A tradition of Timepieces with Wandering Hours
The wandering hours system can be traced back to the 17th century following a special request from Pope Alexander VII. Suffering from insomnia that was aggravated by the ticking of a clock, he ordered a “night clock” from the Campani brothers who were clockmakers based in Rome. He requested a clock that would be silent and easy to read in the dark. The Campani brothers presented the Pope with the first wandering hours clock, where the time was read on a semi-circle in an aperture that indicated the quarter hours and was lit from the inside. This night clock was the precursor of the wandering hours system.
From the end of the 17th century, this complication was introduced into pocket watches without backlighting. While the arc-shaped aperture still measured 180 degrees, the minutes were graduated in addition to the quarter hours for greater precision. During the following century, these watches were offered as prestigious gifts, often bearing the effigy of famous personalities.
In the 19th century, the popularity of the wandering hours complication started to wane. The timekeepers that were produced at this time presented a sector of 120 degrees to facilitate the reading of the time. The quarter hours disappeared along with the small window for the hours, although the display remained mysterious as the mechanism was still hidden. The 360-degree wandering hours version made an appearance at this time too, although it was gradually replaced by the jumping hour that was to become typical of the Art Deco period during the first half of the 20th century.

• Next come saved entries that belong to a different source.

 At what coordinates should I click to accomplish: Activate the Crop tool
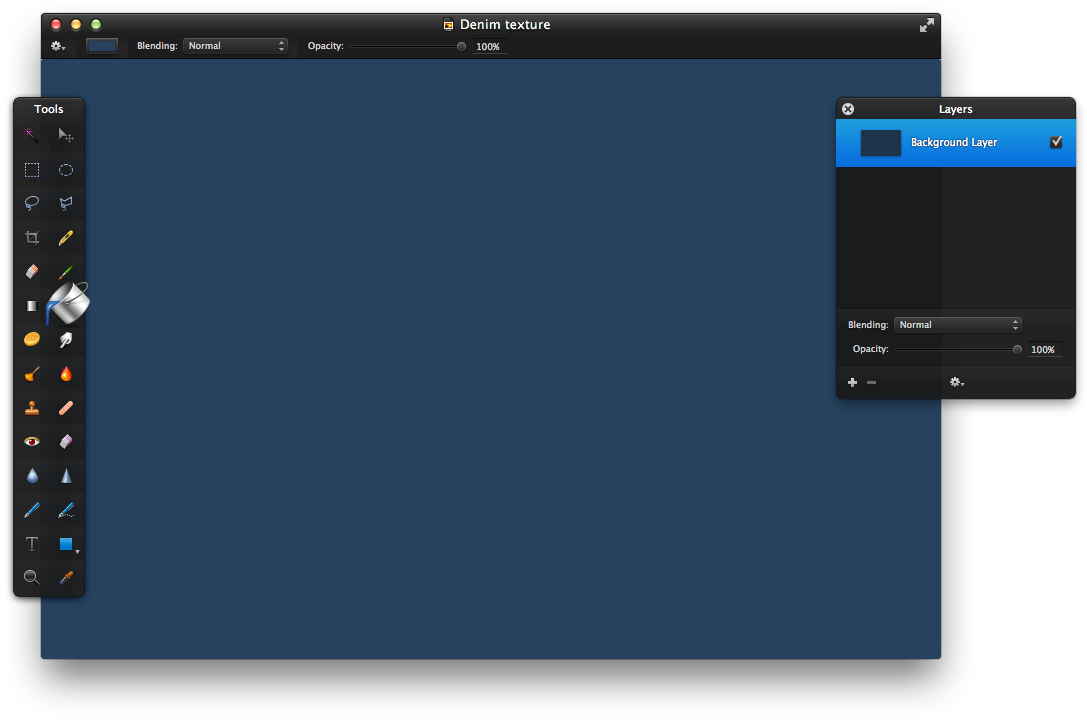[x=32, y=238]
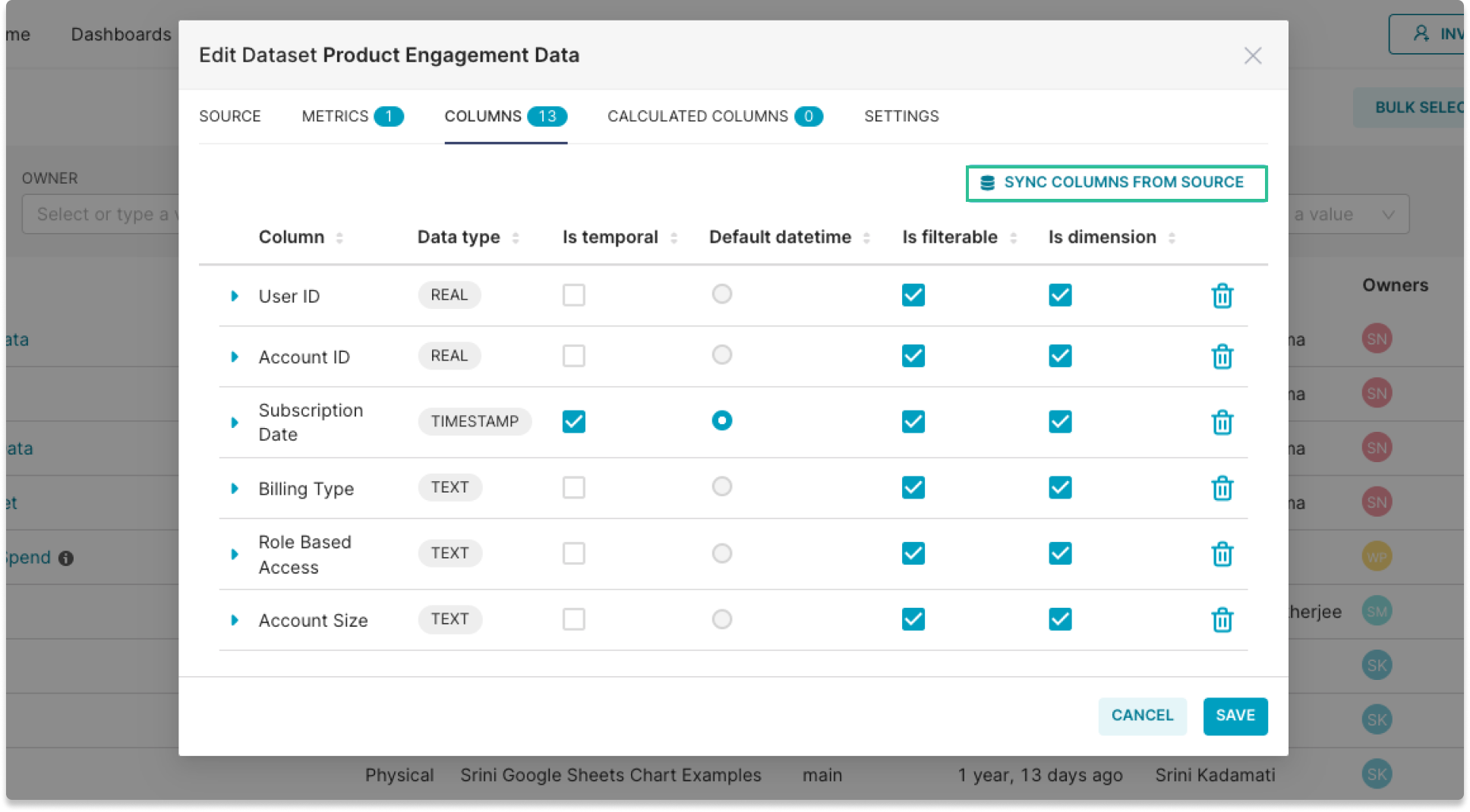Expand the Account Size row
1470x812 pixels.
point(235,621)
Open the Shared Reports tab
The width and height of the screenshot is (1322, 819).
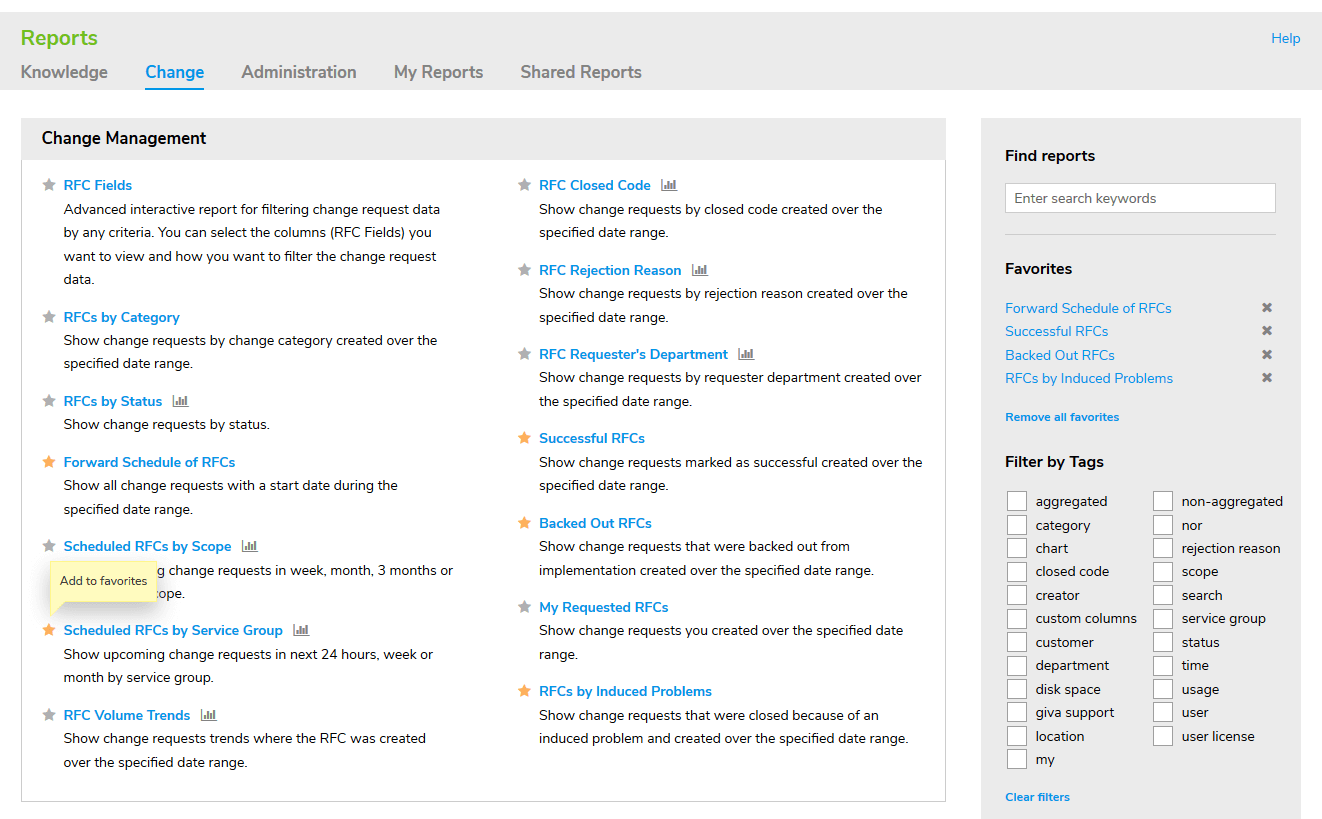tap(580, 72)
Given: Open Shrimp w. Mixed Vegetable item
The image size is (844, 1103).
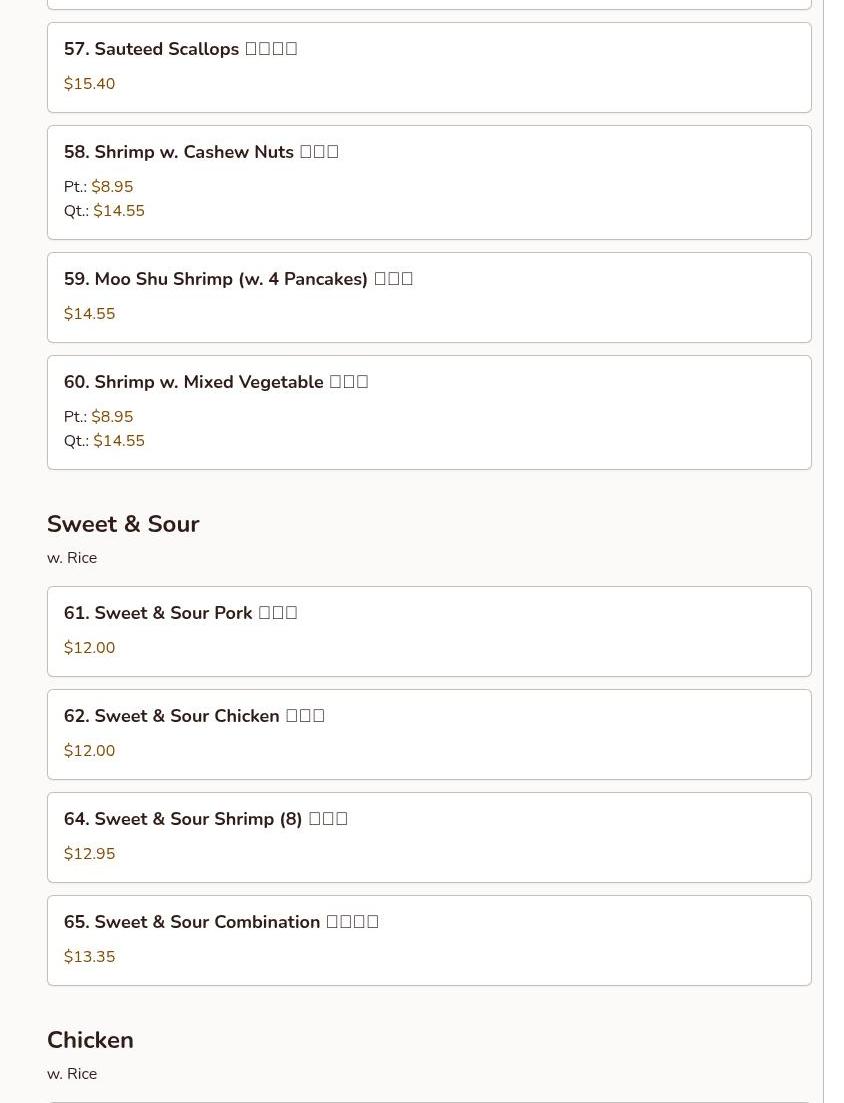Looking at the screenshot, I should [x=215, y=382].
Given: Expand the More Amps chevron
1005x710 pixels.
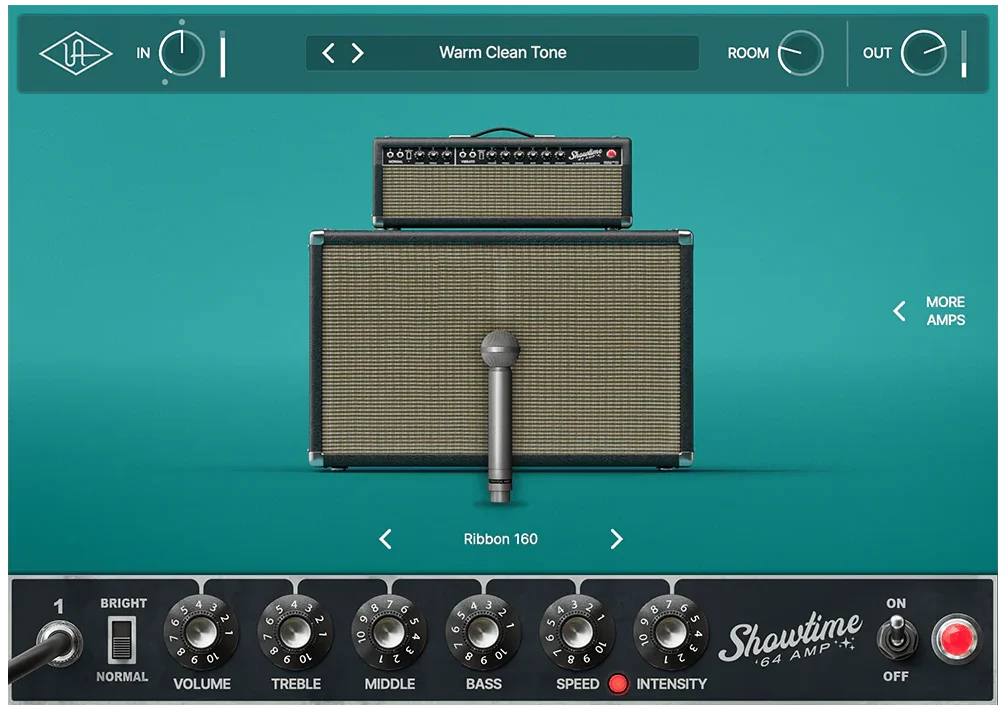Looking at the screenshot, I should (x=899, y=311).
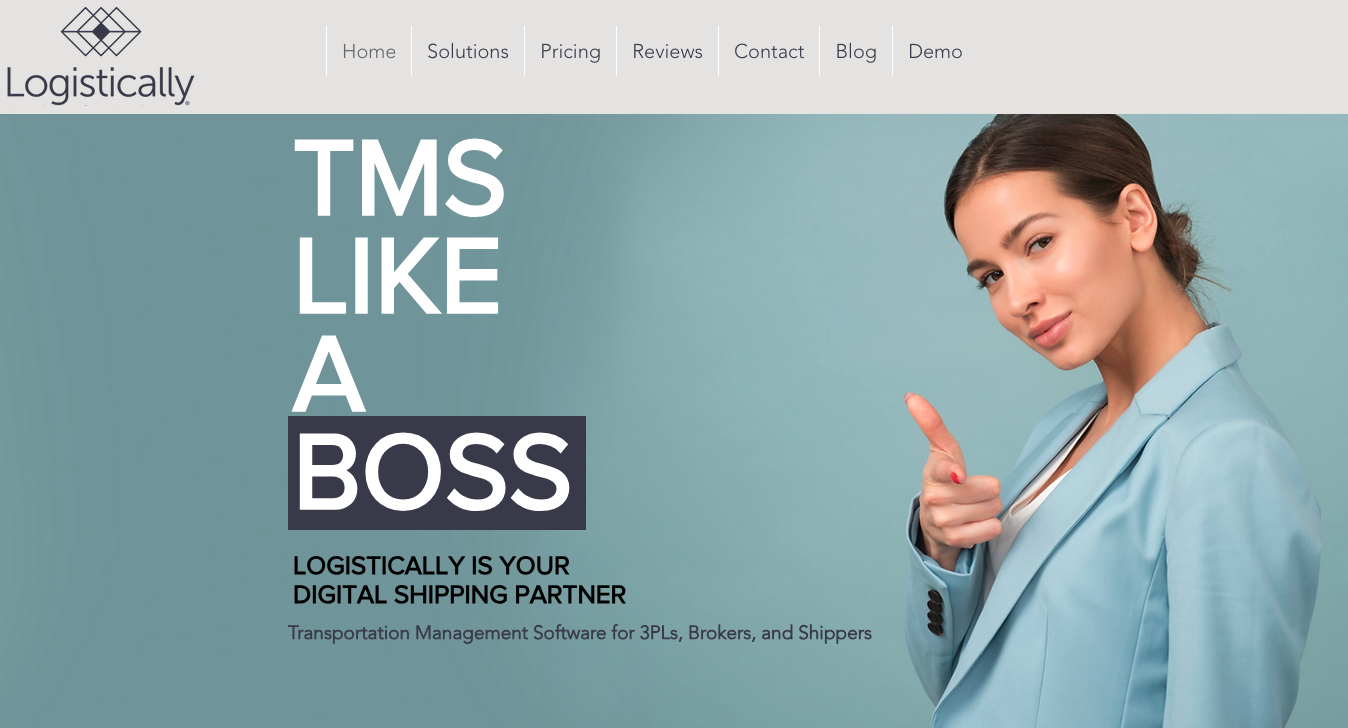Image resolution: width=1348 pixels, height=728 pixels.
Task: Click the large letter A in the headline
Action: pos(328,372)
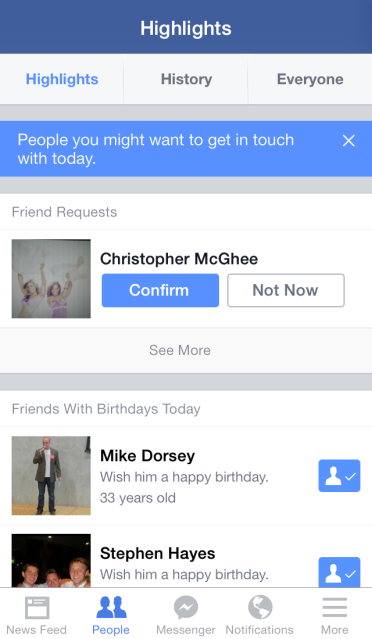Screen dimensions: 372x639
Task: Switch to the History tab
Action: point(186,79)
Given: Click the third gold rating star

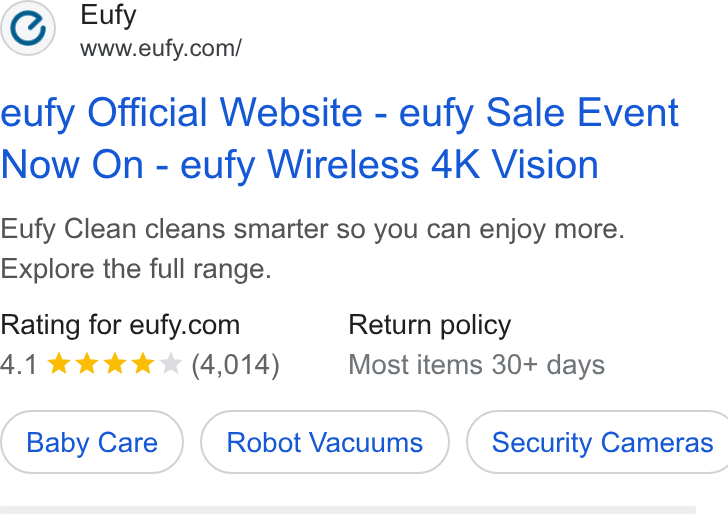Looking at the screenshot, I should click(115, 363).
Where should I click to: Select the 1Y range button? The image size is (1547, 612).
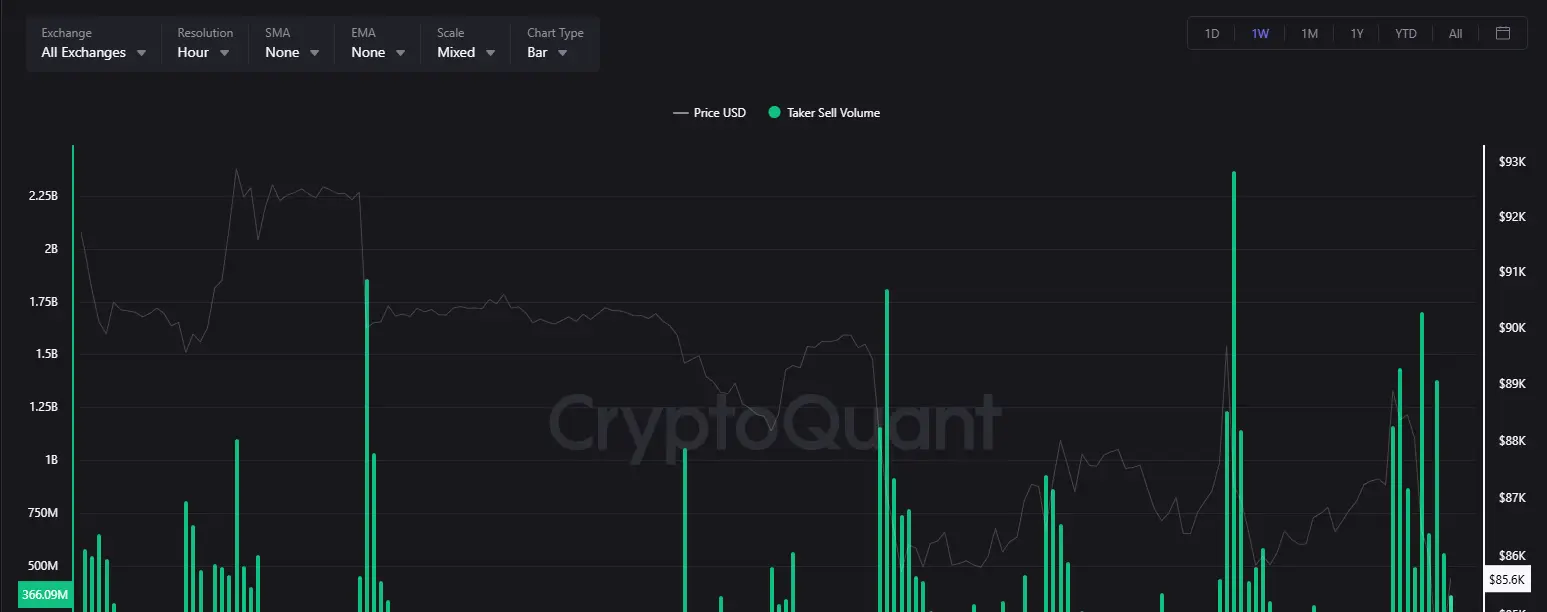pyautogui.click(x=1357, y=33)
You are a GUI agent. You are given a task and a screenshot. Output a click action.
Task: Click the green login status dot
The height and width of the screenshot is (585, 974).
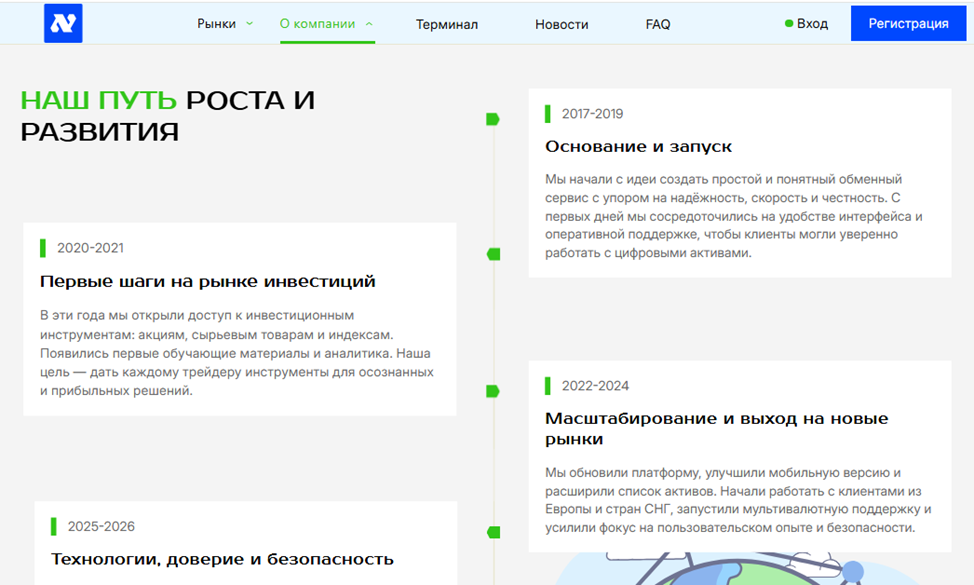789,24
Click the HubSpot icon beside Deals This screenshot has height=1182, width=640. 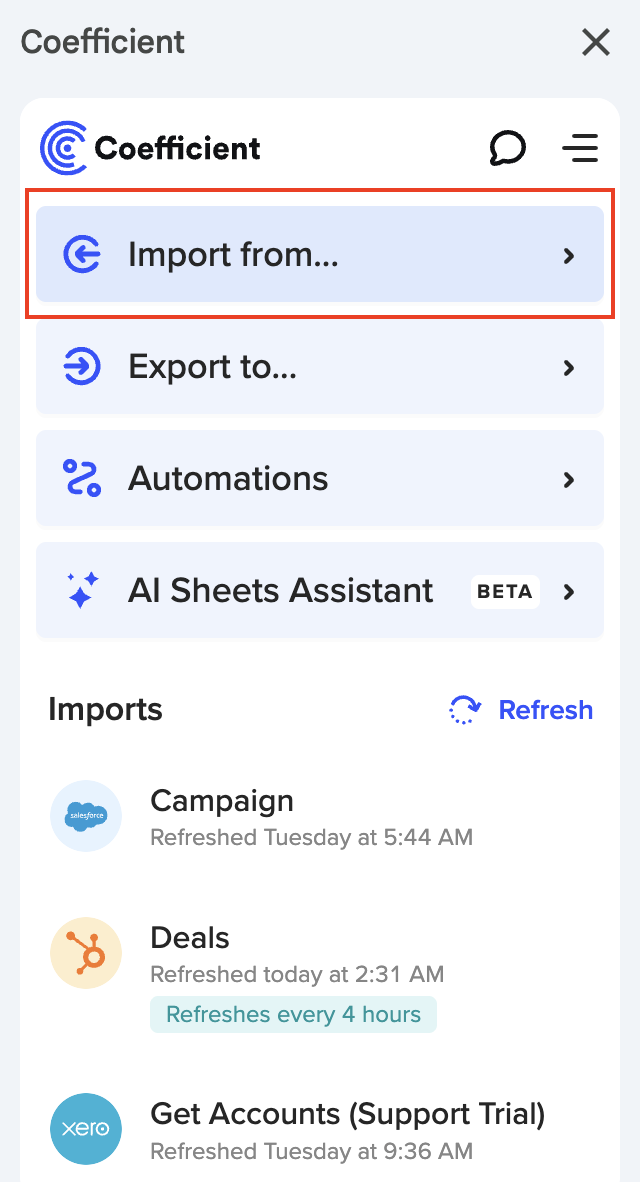(86, 954)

In 1989, an Audemars Piguet watchmaker rediscovered the wandering hours system in an article in the Journal suisse d’horlogerie. This was a period of increased creativity as the industry was seeing a revival of mechanical watchmaking. In 1991, after 18 months of development, the Manufacture’s first wandering hours watch was presented (Ref. 25720). Named the “Star Wheel” – probably in reference to the three stars that support the sapphire hour discs fixed on a large central wheel – this watch broke the mystery of its operation by revealing the mechanism.
Between 1991 and 2003, around 30 “Star Wheel” models were produced by the Manufacture in several different collections. These aesthetically creative timepieces varied in design with the arc-shaped aperture present in different lengths and locations, some of which also incorporated gemsetting and openworking. By reintroducing the wandering hours system, Audemars Piguet paved the way and opened a new chapter in 21st-century watchmaking.
Today, with the Code 11.59 by Audemars Piguet Starwheel, the Manufacture is reviving this little-known complication as well as paying a highly contemporary tribute to traditional watchmaking.